There can be multiple producers and consumers in a system. For example, we can receive input data through Kafka and REST interfaces at the same time. After processing, the system stores the result data in MySQL and sends a copy to the data warehouse for data analysis. In summary, the pipeline architecture pattern has a lot of flexibility.

Application example

The pipeline architecture pattern is widely used in many applications. Let’s use an ETL system as an example to understand how the pattern works.

ETL (Extract, Transform, Load) is the process of extracting, cleaning and converting the data of business system and loading it into the data warehouse. It aims to integrate the scattered, scattered and non-standard data in an enterprise and provide an analysis basis for enterprise decision-making.

During the operation of business application systems, various data will be output to Kafka. ETL system will consume relevant data and store the results in the database after processing. In the ETL system shown above, the functions of each filter are described as follows:

  • Service Info Capture: Subscribe to Kafka’s topic, consume the data generated by the business system, and pipe it to the downstream filter.
  • Duration Filter: Determines whether data and calculationService request processing duration(duration) index is correlated, if it is, the data is passed to duration Calculator; otherwise, it is passed to Uptime Filter.
  • Duration Calculator: Calculates the processing time of the service request and passes the calculation to the Database Output.
  • Uptime Filter: Determines whether data and calculationSystem running duration(UPtime) index is related; if so, the data will be transferred to upTime Calculator; otherwise, the data will be considered not related to the ETL system, and the data process will be ended.
  • Uptime Calculator: Calculates the normal running time of the system and passes the result to the Database Output.
  • Database Output: Persists data to MongoDB.

The ETL system mentioned above is composed of 1 Producer filter, 2 Tester filter, 2 Transform filter and 1 Consumer filter. The main data processing logic is to calculate the telemetry index of the system. The system has high scalability in architecture. For example, if we want to add a new index calculation, we can add new Tester and Transform after Uptime Filter, so the original index calculation of the system does not need to be changed.
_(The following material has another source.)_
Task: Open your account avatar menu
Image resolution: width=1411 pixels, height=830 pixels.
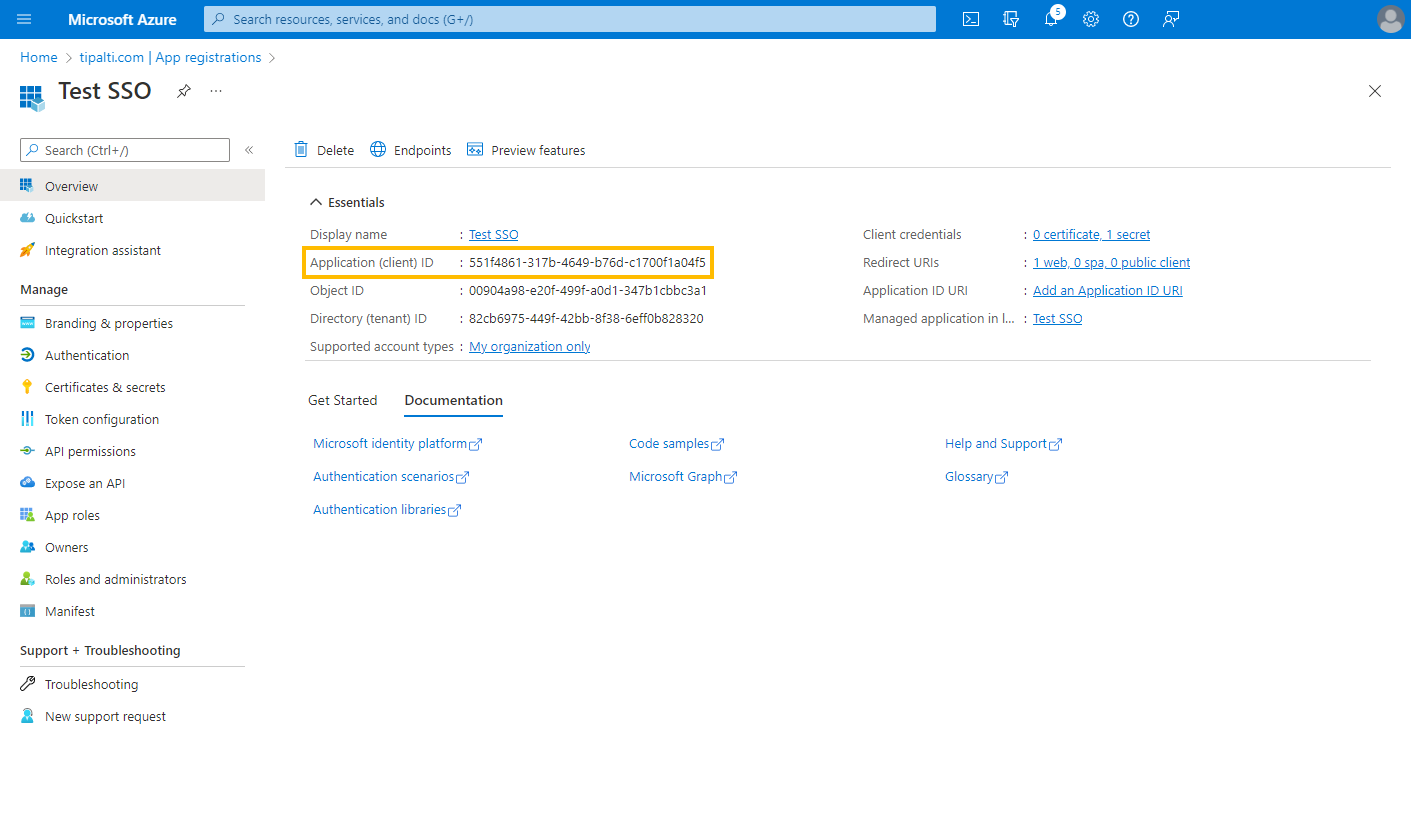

For example, if the system plans to replace MongoDB with HBase later, we can develop a new HBase Output to replace the original Database Output, and other processes of the system do not need to be changed.

Architecture score

The pipeline architecture pattern is usually implemented as a monolithic architecture, which, like the hierarchical architecture, has low ratings on Elasticity, Fault tolerance, and Scalability because of its disadvantages. Simplicity is one of the key advantages of pipeline architecture patterns, while Filter and PIPE are simple to implement and can quickly build a pipe-based architecture style system with high Overall cost scores.

In addition, compared with the hierarchical architecture mode, the pipeline architecture mode has higher scores on Modularity, Evolutionary and Testability, which is due to the loose coupling between the filters. We can easily extend the system’s filters and test a single filter.

conclusion

This article focuses on the pipe architecture pattern, which consists of a pipe and a filter. According to the specific data processing logic, filter is divided into producer, Transformer, Tester and consumer, which is a typical technical partition software architecture style. Pipeline architecture is widely used because of its high scalability, including low-level implementation of Shell language and high-level implementation of ETL system.

While this pattern is usually implemented as a monolithic architecture, distributed system-based programming patterns such as MapReduce are also implemented. In short, if you need to model a data-processing system, you can seriously consider adopting a pipeline architecture pattern.

Each architectural pattern has its own suitable application scenarios. Only by being familiar with several commonly used architectural patterns can we design a better software system. We will continue this in the next articleMicrokernel architecture.